Are you committing any of these seven deadly sins? Repent, before your marketing function falls foul of budget cuts…
Sin 1: Telling the wrong story
Narration of a fact-checked, relevant and fantastic story enables marketers to enliven a great bond with the market. Copywriting is an essential human experience that strengthens minds.
Historically, storytelling has been the preferred medium used by humans to talk, share, educate and foster connections. To cite an example, think about Suburu’s ads which orchestrate ‘love’ through a well-woven storyline that invigorates a sense of caring for your loved ones, all through a car advert!
Excellent narration of your brand story acts as a powerful advocate for learning. As marketers, we should always strive to understand more about the realm that we thrive in, the people whom we are marketing to and the brands that we are representing. As humans, we learn through experiences, digest it with our perception and subsequently share these experiences through well-crafted stories. The narration also gives marketers an assortment of entry points into your brand. Some resources to learn the art of storytelling:
- Nancy Duarte: How to make a great impression
- Andrew Fitzgerald: Adventures in Twitter Fiction
- StoryCenter Blog: Listen First, Tell Later
- Brand Storytelling Lessons from the Content 2020 Project
- 7 Basic Types of Stories: And what you can learn from them
- Duarte: Slidedocs, Spread ideas Visually
- Seven Myths About Transmedia Storytelling Debunked
- Andrew Stanton: The Clues to a Great Story
- Find the Heart of Your Brand Storytelling with These 6 Questions
- Get Storied Manifesto: Building your story
Sin 2: Not being data-driven
With plummeting marketing budgets and value-driven focus increasing, marketers need to leverage the extensive data banks which are available through their campaigns. Data-driven insights from these campaigns help marketers to understand better the customers they are serving, their brand value, reach and impression in their target market.
Furthermore, data-driven decision making is imperative when it comes to changing the course of your actions, find gaps in the messaging and fix it all in real-time with minimal disruptions to the campaign performance.
Sin 3: Ill-defined designs
The secret sauce driving every lucrative marketing campaign is design.

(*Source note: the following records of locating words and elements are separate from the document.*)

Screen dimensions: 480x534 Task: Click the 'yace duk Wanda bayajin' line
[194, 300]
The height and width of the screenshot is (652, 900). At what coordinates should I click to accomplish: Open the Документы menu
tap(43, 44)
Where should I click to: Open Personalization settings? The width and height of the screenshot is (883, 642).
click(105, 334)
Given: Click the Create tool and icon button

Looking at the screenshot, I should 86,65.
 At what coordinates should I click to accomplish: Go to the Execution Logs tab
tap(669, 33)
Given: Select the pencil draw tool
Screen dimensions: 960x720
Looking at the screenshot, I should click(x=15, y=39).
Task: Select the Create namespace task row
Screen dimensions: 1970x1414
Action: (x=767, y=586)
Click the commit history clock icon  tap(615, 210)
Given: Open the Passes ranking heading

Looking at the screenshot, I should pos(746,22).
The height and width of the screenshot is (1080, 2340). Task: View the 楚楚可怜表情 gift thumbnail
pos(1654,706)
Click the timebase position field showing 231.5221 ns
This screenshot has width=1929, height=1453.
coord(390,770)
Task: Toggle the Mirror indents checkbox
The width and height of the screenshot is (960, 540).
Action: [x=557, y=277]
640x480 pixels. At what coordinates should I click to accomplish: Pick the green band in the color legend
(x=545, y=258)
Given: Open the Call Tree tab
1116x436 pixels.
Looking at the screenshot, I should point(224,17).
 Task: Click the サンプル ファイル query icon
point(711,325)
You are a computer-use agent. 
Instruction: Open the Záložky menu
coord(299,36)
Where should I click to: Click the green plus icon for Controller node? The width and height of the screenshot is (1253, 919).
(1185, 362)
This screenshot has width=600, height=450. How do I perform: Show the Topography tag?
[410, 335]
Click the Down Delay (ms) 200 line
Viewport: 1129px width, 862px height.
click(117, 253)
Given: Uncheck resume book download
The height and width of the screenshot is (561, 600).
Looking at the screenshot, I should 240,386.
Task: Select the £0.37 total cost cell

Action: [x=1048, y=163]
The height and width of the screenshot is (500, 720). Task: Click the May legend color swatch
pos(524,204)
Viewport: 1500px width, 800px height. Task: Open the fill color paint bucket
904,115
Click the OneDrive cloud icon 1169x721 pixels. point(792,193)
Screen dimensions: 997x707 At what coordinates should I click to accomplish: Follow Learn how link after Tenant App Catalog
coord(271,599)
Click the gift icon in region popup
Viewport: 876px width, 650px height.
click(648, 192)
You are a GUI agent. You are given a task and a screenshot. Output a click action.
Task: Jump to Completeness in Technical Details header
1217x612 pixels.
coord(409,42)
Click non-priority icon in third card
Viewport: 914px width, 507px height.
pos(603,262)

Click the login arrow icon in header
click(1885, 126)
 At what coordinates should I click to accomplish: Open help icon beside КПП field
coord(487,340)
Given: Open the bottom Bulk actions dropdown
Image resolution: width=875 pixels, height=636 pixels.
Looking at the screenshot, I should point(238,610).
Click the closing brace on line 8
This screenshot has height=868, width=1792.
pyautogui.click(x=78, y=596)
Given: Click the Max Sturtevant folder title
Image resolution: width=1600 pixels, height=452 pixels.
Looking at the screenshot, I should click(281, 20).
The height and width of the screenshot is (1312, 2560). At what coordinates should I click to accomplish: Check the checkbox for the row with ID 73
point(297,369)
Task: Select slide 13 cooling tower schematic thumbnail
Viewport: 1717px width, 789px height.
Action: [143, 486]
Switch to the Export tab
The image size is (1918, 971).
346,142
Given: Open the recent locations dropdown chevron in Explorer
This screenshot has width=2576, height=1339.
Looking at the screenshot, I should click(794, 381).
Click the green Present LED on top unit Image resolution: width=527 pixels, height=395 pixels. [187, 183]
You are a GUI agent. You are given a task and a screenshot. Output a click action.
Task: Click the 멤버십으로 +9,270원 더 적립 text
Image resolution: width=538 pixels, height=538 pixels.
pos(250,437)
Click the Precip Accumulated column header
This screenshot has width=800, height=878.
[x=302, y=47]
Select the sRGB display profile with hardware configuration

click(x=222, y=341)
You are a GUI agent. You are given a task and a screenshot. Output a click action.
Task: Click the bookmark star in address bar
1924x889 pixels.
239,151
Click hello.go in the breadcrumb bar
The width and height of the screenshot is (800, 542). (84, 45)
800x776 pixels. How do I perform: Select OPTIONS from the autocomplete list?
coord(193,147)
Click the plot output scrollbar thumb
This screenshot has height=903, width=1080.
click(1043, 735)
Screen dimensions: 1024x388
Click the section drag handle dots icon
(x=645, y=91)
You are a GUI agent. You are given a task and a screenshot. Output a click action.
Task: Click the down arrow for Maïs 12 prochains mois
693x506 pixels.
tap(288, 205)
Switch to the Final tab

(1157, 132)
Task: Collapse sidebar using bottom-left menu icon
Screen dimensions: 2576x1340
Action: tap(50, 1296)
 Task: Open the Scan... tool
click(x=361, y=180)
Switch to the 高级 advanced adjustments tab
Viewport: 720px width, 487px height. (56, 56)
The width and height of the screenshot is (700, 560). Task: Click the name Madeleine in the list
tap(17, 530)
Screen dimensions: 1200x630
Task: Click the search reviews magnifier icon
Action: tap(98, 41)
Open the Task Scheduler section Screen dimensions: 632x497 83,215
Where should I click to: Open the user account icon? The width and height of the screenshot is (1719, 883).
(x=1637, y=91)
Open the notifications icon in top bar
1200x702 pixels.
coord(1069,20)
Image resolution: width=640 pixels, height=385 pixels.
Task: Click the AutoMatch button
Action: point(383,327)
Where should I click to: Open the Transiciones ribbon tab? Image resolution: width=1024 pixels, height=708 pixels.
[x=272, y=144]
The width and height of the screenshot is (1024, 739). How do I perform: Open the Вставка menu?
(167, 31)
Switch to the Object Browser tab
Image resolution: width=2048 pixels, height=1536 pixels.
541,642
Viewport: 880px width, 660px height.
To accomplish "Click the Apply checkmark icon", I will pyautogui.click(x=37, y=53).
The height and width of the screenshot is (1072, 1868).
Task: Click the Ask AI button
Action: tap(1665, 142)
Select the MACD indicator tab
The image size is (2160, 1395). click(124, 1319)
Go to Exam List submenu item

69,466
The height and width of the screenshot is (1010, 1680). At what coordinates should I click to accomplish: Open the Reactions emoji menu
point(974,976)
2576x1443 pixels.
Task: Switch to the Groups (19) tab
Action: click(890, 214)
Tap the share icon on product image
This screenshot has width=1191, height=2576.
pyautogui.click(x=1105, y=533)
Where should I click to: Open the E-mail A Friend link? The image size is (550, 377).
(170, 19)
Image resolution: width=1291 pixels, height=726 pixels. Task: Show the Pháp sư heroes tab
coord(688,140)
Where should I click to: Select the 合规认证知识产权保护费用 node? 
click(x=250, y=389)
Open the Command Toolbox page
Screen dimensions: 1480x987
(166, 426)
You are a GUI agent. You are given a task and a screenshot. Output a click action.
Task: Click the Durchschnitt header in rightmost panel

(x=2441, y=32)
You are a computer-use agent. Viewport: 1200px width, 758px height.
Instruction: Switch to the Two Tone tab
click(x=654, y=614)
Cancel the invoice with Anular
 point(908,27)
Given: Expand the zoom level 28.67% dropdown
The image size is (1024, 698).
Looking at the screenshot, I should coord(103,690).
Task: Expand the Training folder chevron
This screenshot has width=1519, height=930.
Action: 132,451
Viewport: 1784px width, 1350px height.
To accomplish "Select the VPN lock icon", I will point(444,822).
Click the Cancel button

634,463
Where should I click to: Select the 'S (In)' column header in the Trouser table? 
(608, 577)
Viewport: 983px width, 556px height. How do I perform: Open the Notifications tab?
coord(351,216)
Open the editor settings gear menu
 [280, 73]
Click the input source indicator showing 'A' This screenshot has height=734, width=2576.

Design for a marketer intends to effectively communicate and fortify your organisation’s branding with the core messaging of the campaign in tandem.
Every single speck of marketing material shipped out to the end-user speaks volumes about your enterprise’s brand story. If marketing is considered as a ship, designs are the one sailing your boat. To get this done, design entices your customers to:
- Be told a unique story
- Fortify the core messaging of the campaign
- Increase integrity
- Makes the brand messaging easily understandable
A core design principle is to make sure that the entire message appeals to the eye of the end-user. Put yourself in the shoes of whom you are designing it for. The design needs to take into account the age, responsiveness, factor of appeal and the end goal which your campaign wants to achieve. There are many ways to unlock your creativity and add fuel to your design-centric marketing fire, a few of which are listed down below:
Sin 4: Being analog in a world of technology
To stay relevant in a hyper-connected world; understanding, organising and measuring are imperative for every campaign. From the automation of redundant processes, understanding customer touch-points to collaborating with your product teams, technology has engulfed every single sphere of a marketer’s life.
Sin 5: Misdirected industry knowledge
Marketers cannot be the expert navigators of choppy industry seas unless they have a robust understanding of their product, target market and the business scenario. As an example, a marketer of printing solutions should be able to write the content for the product without any help. To understand how to achieve this goal, today’s marketer needs to wear the hat of a strategist. They need to be as close as possible to the market and product which is being shipped out from their mailboxes.
How do we do this? Listen carefully to the board meetings, sit in with the product teams, talk to existing customers, read more, absorb even more and talk less. Buy a coffee for the technology team member, listen carefully to what they have to say for the product that they have built from scratch.
Sin 6: Wrong Budgets
Do you understand the budgets that are being given to you and your team? It is impossible to build a rocketship (marketing example: $500 spend on YouTube ads) when you have been given the budgets to build a model aeroplane (marketing example: Simple eMail campaign).
How do we do this? Stay consistent and well within the limits of the resources being provided to you, understand where the decision-makers want the most value out of the spend and invest your energy, time and of course, the dollars on the right channels.
Sin 7: Incorrect Strategy
Historically, relevant and comprehensive marketing campaigns have failed to perform because they were not following the right strategy. As we turn our page on the final sin, the rudder of any marketing ship is its strategy. Put on your strategy hat and think back at the bigger picture, ask these simple questions:
- Is this the right channel to reach the customer?
- Do I know what I am trying to make someone else understand?
- Would I buy the product (or service) if I see this campaign?
- Would my grandmother understand what I am trying to say here?